NAND pain is Silicon Motion's gain
Prices of NAND flash -- a type of computer memory that's used as storage in PCs, smartphones, and data-center servers -- have been on the decline, to the chagrin of major NAND flash memory producers. That pain, however, is Silicon Motion's gain.
Silicon Motion CEO Wallace Kou explained on the earnings call that in 2019, the company thinks its "client SSD controller sales will continue to grow as NAND prices fall further."
The idea is simple: NAND flash is the largest contributor to the bill of materials of an SSD. So if NAND prices fall, flash-based SSDs should become cheaper, boosting sales. Silicon Motion makes controller chips that control how data is read and written to NAND flash -- not the NAND itself -- so the company benefits when more SSDs are sold.
With that said, Kou cautioned that despite the "positive industry trend, sales visibility this year is significantly more limited than in the past." Previously, the company's NAND flash partners would give Silicon Motion insight into how many controllers they would need for the next 12 months. Now, some of those partners "have reduced their forecast period to just six months," Kou said.
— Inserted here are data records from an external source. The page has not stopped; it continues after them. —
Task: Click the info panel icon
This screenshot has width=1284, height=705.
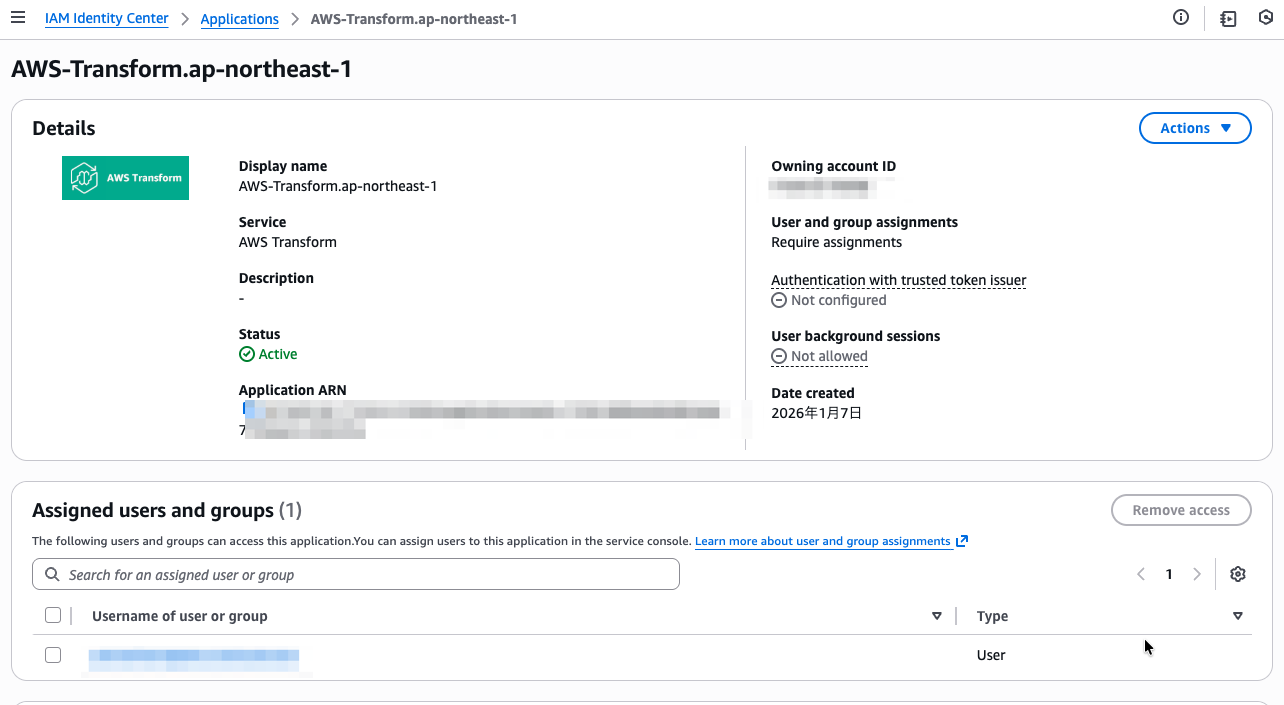Action: pos(1181,18)
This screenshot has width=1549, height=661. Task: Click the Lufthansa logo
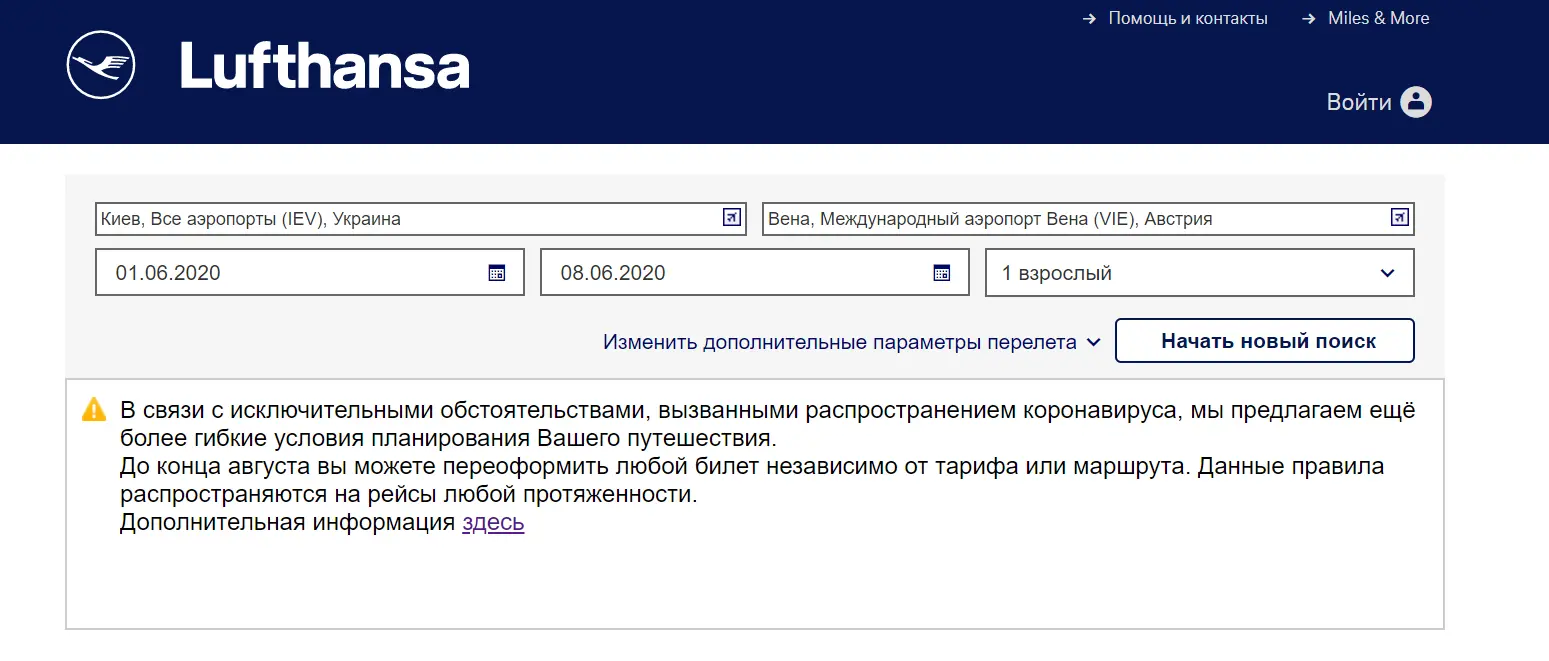pos(269,64)
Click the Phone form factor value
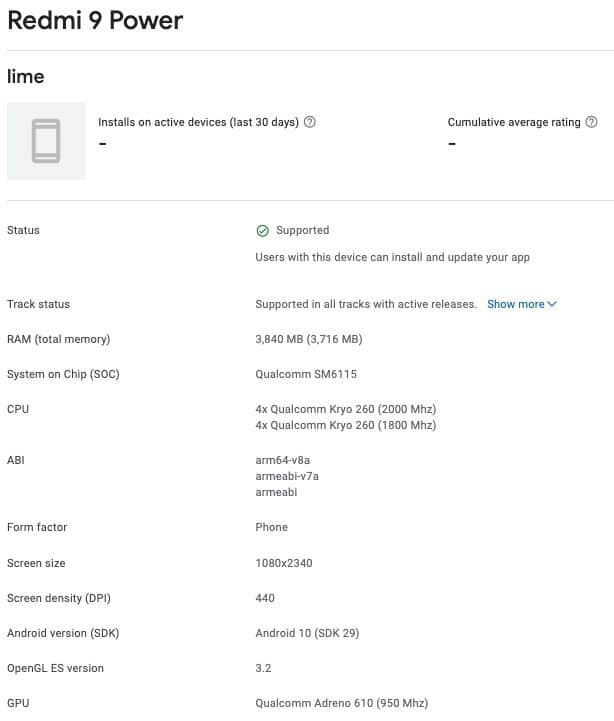 click(271, 527)
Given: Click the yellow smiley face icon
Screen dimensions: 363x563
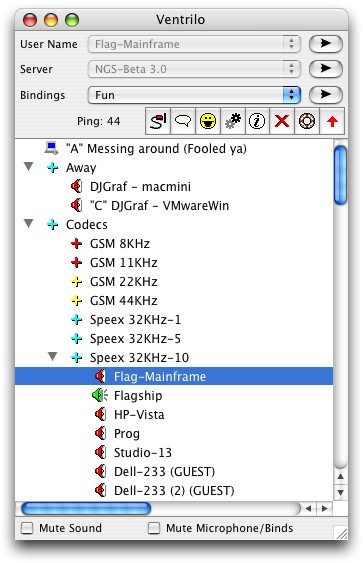Looking at the screenshot, I should point(208,121).
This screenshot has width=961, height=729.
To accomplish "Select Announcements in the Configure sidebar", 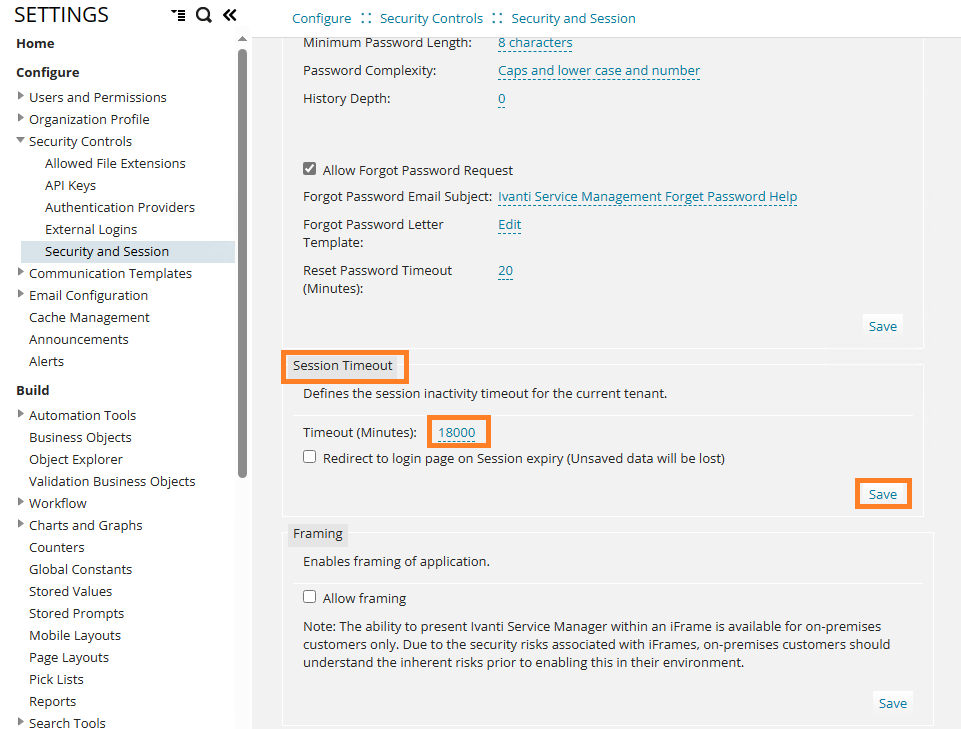I will point(78,339).
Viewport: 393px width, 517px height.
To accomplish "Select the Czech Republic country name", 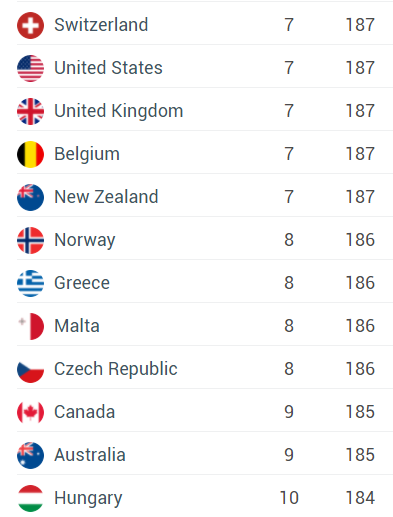I will click(x=116, y=369).
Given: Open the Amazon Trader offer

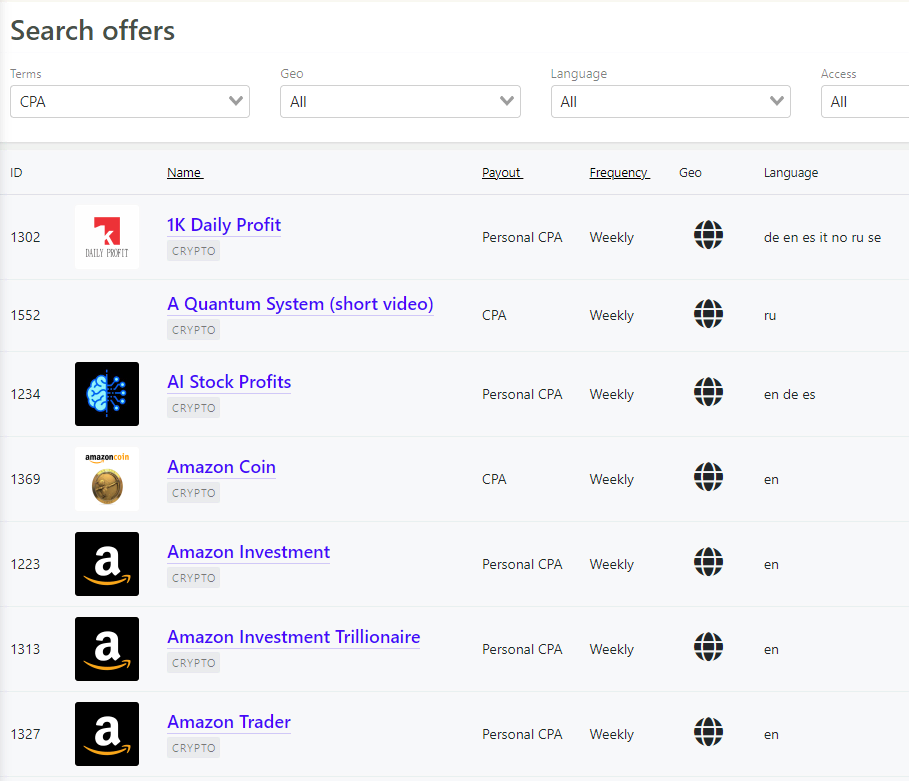Looking at the screenshot, I should pos(228,722).
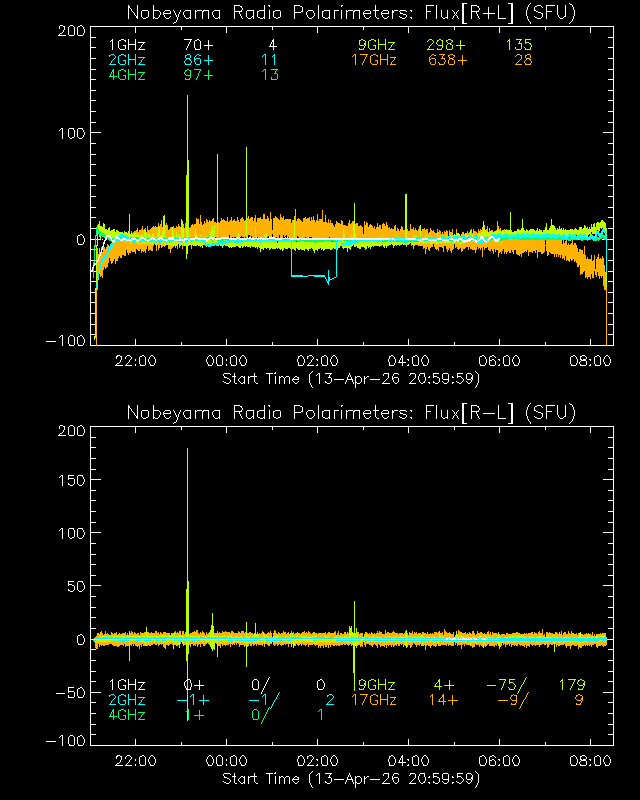This screenshot has height=800, width=640.
Task: Select the 17GHz legend label in lower plot
Action: pos(373,700)
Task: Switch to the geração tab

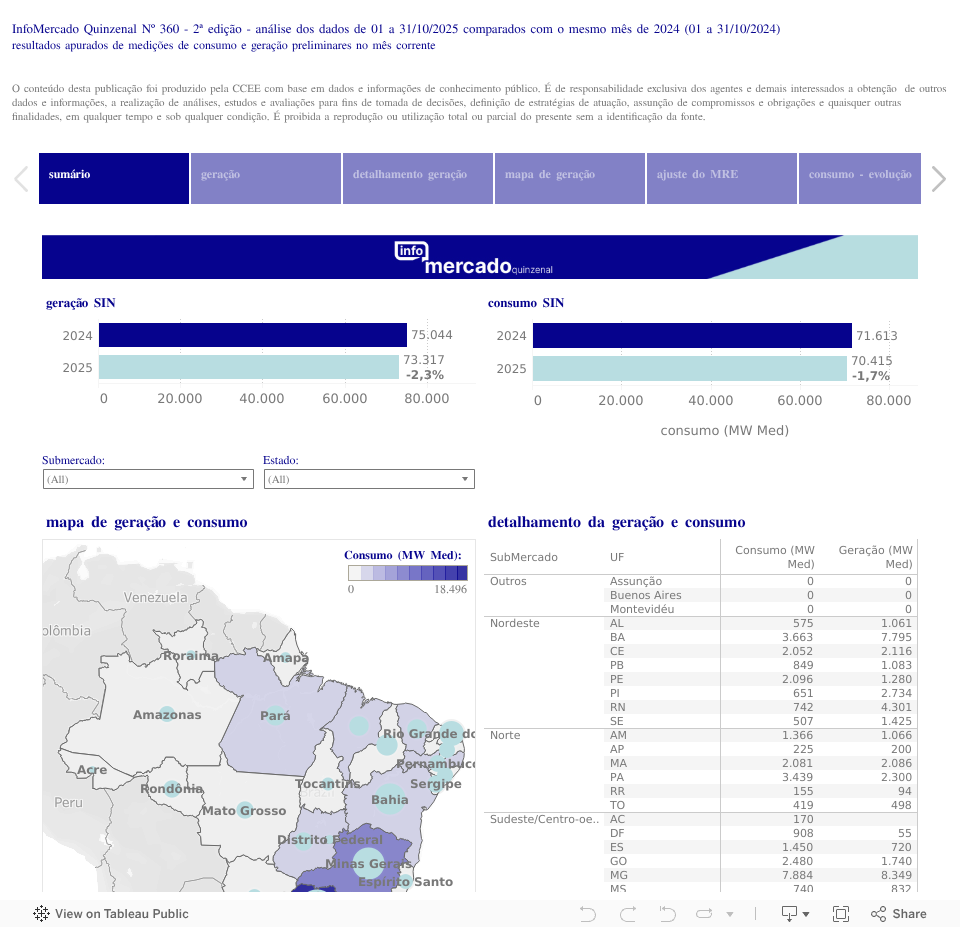Action: tap(265, 178)
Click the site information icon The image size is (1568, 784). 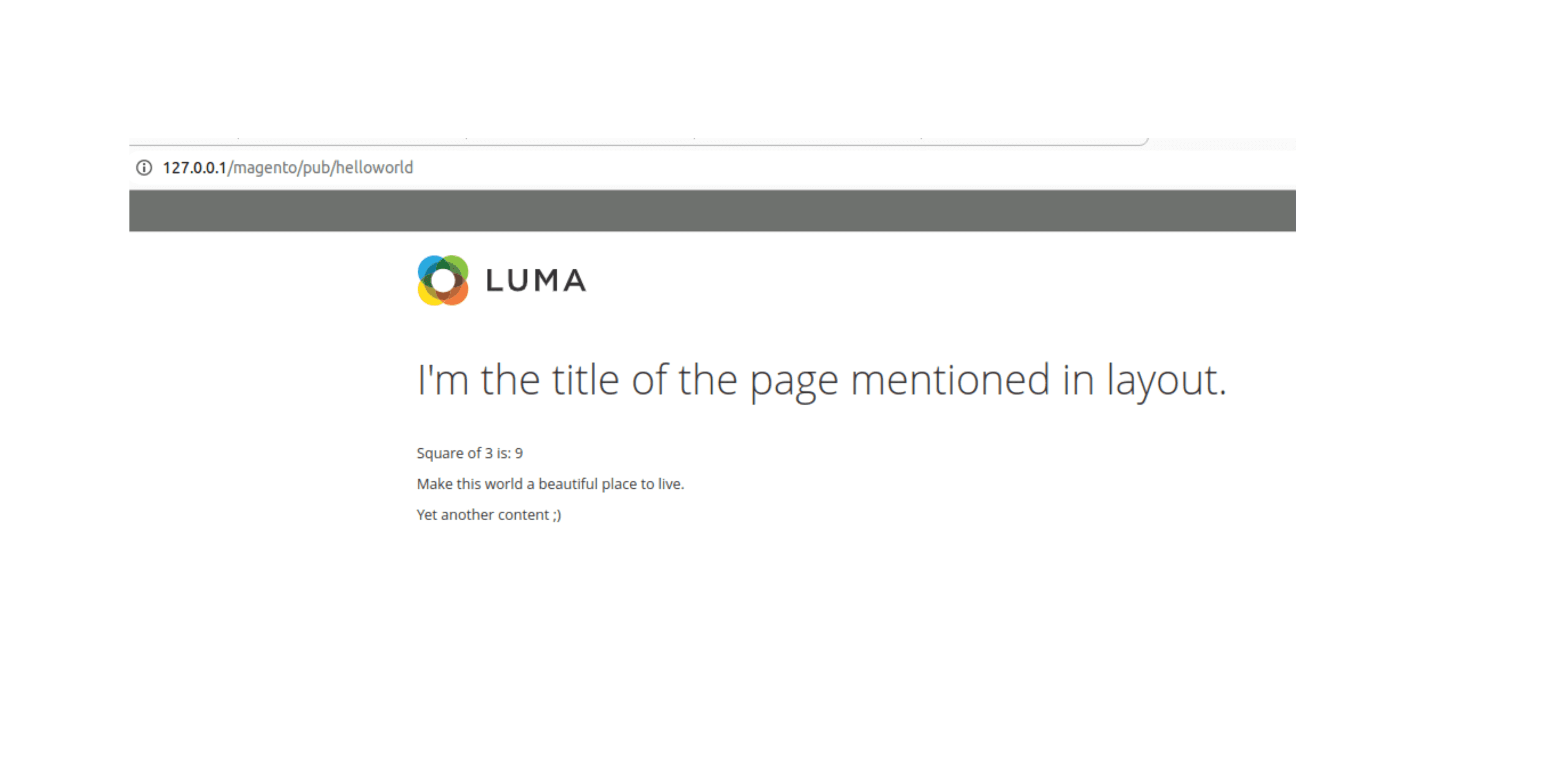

"We believe they are struggling with their own limitation in operation visibility due to demand uncertainty from weakening China economy conditions, U.S.-China trade negotiation, and other issues," he said.
Kou offered some longer-term commentary with respect to the opportunity in the client SSD market -- that is, the market for SSDs that go into personal computers. He said the company is "optimistic that over the next few years that almost 300 million client [hard-disk drives] currently shipping annually will be mostly replaced by client [SSDs], and we remain the leading merchant supplier" of controllers for those drives.
That forecast isn't far-fetched. One of the two major manufacturers of hard-disk drives, Western Digital (NASDAQ: WDC), indicated at its analyst day in December that it expects the total addressable market (TAM) for hard disk-based client devices to decline from $11.4 billion in its fiscal 2018 to just $5.6 billion by fiscal 2023. However, Western Digital has its own rather substantial SSD business, so it's not reluctant to talk about portions of the hard-disk TAM that SSDs will overtake.
It's important to keep in mind, though, that Silicon Motion was careful to say it's the leading merchant supplier of such controllers. Many major SSD makers, like Western Digital, build their own SSD controllers in-house. So while Silicon Motion still enjoys a large and growing TAM, large portions of the overall SSD market will be closed off to the company as a result of that vertical integration.
Silicon Motion has a strong position in client SSD controllers, but the company has been working to break into the market for data center-oriented SSD controllers, too. On the call, Kou provided some insight into the progress the company is making on that front.
For the company to sell SSD controllers to Chinese hyperscale data-center customers, Kou said, it isn't enough to just hand them a controller chip and call it a day. Instead, he said, "we must convert our controller into complete SSD solutions."
That was the rationale for the company's 2015 acquisition of Shannon Systems, a company that bills itself as "a leading supplier of enterprise-class PCIe [peripheral component interconnect express] SSD and storage array solutions to China's internet and other industries."
"We are progressing well with our two hyperscale customers, the performance tuning of Shannon open-channel SSD for Alibaba and another BAT [an acronym for Chinese tech giants Baidu, Alibaba, and Tencent] customer," Kou explained. "Using this new controller is progressing smoothly, and we remain on track to begin volume commercial production of our open-channel SSD around the middle of this year."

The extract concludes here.